The number one question I get from engineers new to ADF is some variation of: "I set up the pipeline, it says it's running, but no data moved. What's happening?" Nine times out of ten, the answer involves the slice model. Nine times out of ten, the engineer had no idea the slice model existed until that moment.
The ADF v1 scheduling model is genuinely different from anything most data engineers have worked with before. It's not SQL Agent. It's not a cron job. It's not "run this pipeline at this time." Understanding it properly takes about thirty minutes. Not understanding it properly costs you hours of debugging and a persistent vague discomfort with a tool you think you should have figured out by now.
Let's dig into this.
The Core Concept: Slices
In ADF v1, everything centers on datasets, and datasets produce or consume data in time slices. A dataset has an availability section that defines how frequently slices are generated:
"availability": {
"frequency": "Hour",
"interval": 1
}
This means the dataset generates one slice per hour. Each slice represents one hour's worth of data. The slice has a start time and an end time. A daily dataset has 24-hour slices. A 15-minute dataset has slices every quarter hour.

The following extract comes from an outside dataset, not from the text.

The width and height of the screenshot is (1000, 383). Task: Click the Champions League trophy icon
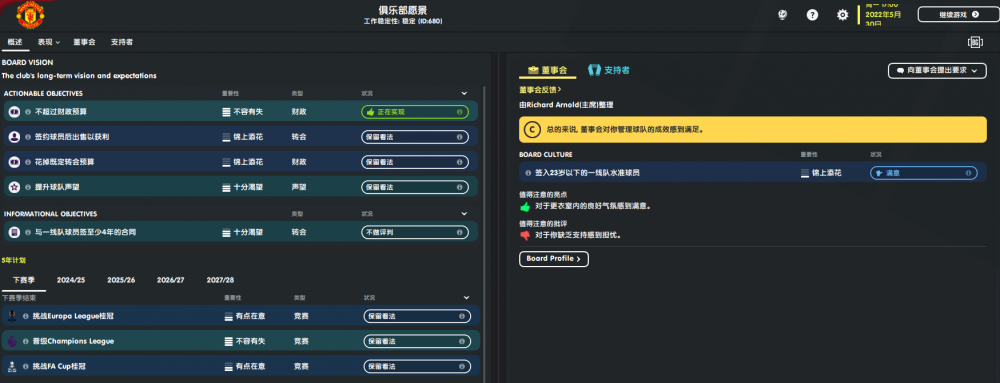(12, 341)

A pipeline's activity reads from input dataset slices and writes to output dataset slices. The activity runs when its input slices are ready. "Ready" means the input dataset has data available for that time window.

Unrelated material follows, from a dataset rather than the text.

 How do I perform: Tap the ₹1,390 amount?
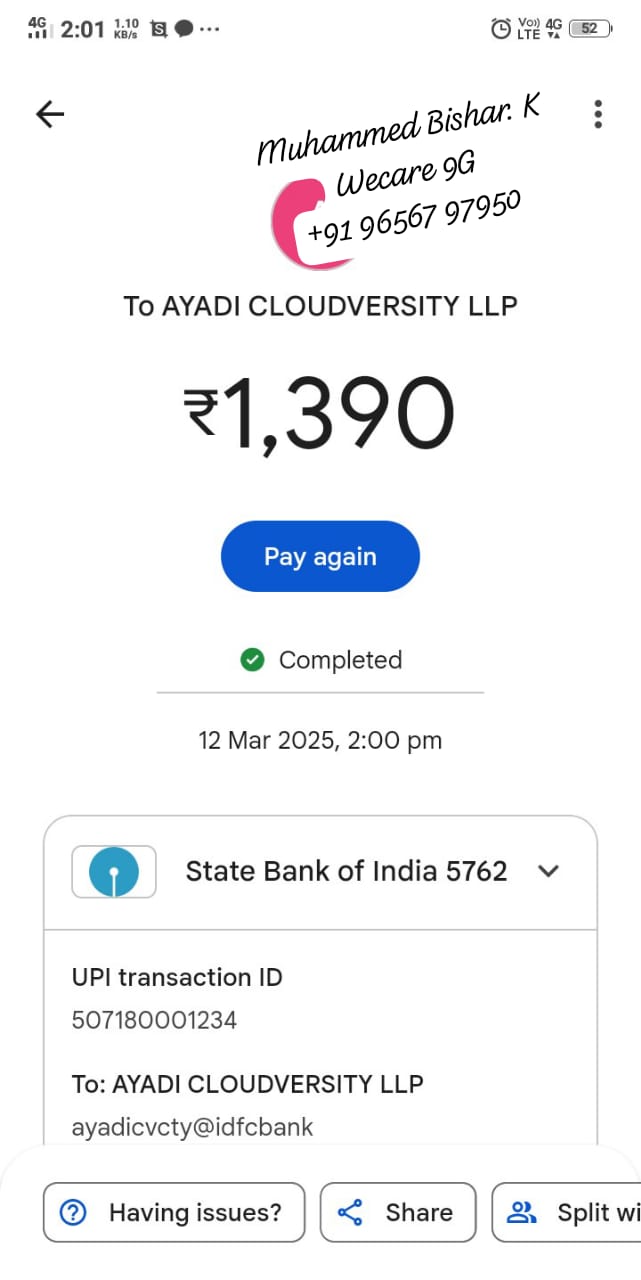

Simple, right? Here's where it gets interesting.
The Pipeline Active Period
Pipelines have a start date and end date (their "active period"). The pipeline only processes slices that fall within that active period. If your dataset generates hourly slices and your pipeline active period starts at 2016-01-01T00:00:00Z, ADF will try to process every hourly slice from that point forward.
This is a common trap: you set your pipeline active period to a date in the past while testing, and ADF immediately tries to run every slice from that date to now — potentially hundreds of slices queued up simultaneously. Your concurrency settings determine how many run in parallel. If concurrency is set to 1 (the default), those slices run one at a time, and you spend the next several hours wondering why your pipeline appears to be running but never makes forward progress.
"policy": {
"concurrency": 4,
"executionPriorityOrder": "NewestFirst",
"retry": 3,
"timeout": "01:00:00"
}
Set executionPriorityOrder to NewestFirst if you need recent slices processed before backfill slices. Set it to OldestFirst (the default) if your pipeline has dependencies that require historical data to be processed in order.

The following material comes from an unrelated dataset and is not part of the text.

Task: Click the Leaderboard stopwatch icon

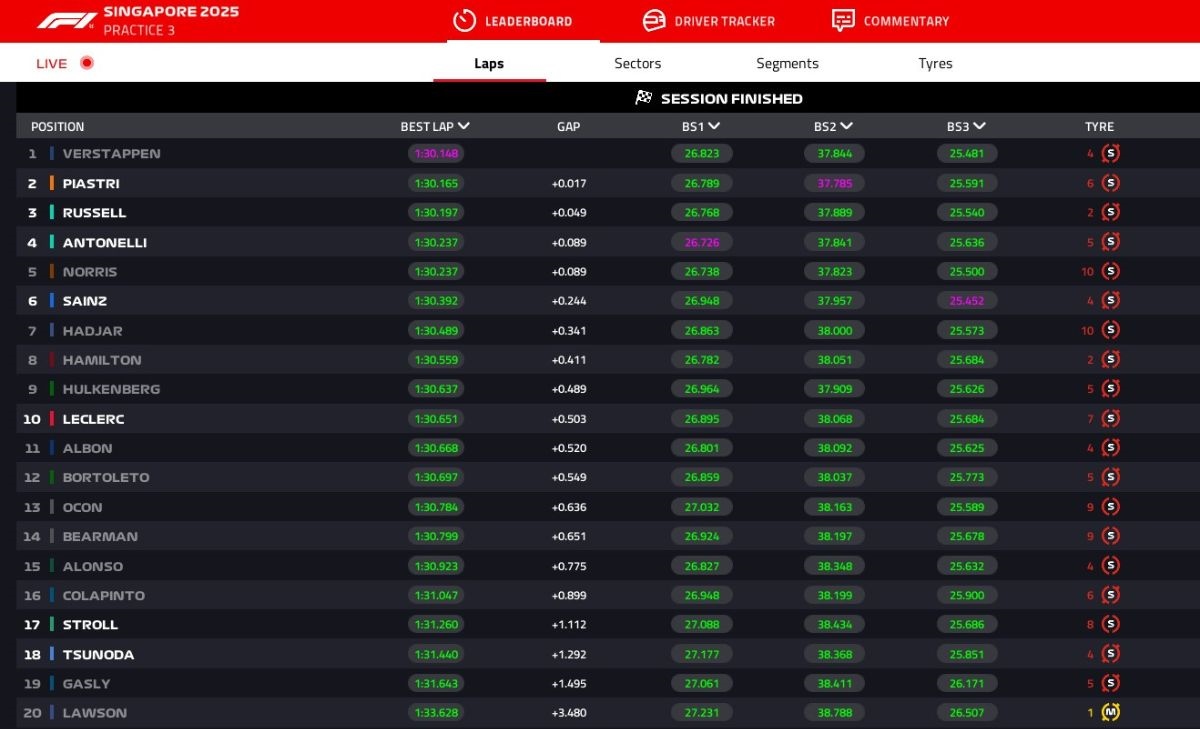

Retry Behavior When Slices Fail
When a slice fails, ADF marks it as Failed and schedules a retry. The number of retries and the interval between them are configured in the policy section. After exhausting retries, the slice stays in Failed state. Failed slices don't block subsequent slices from running (by default) — ADF queues slices independently.
There's also a longRetry setting for slices that fail due to external system unavailability:
"policy": {
"retry": 3,
"timeout": "01:00:00",
"longRetry": 1,
"longRetryInterval": "01:00:00"
}
longRetry and longRetryInterval control what happens after the normal retry count is exhausted. With the above: fail 3 times, then wait 1 hour, then try once more. Useful for pipelines that depend on source systems with known maintenance windows.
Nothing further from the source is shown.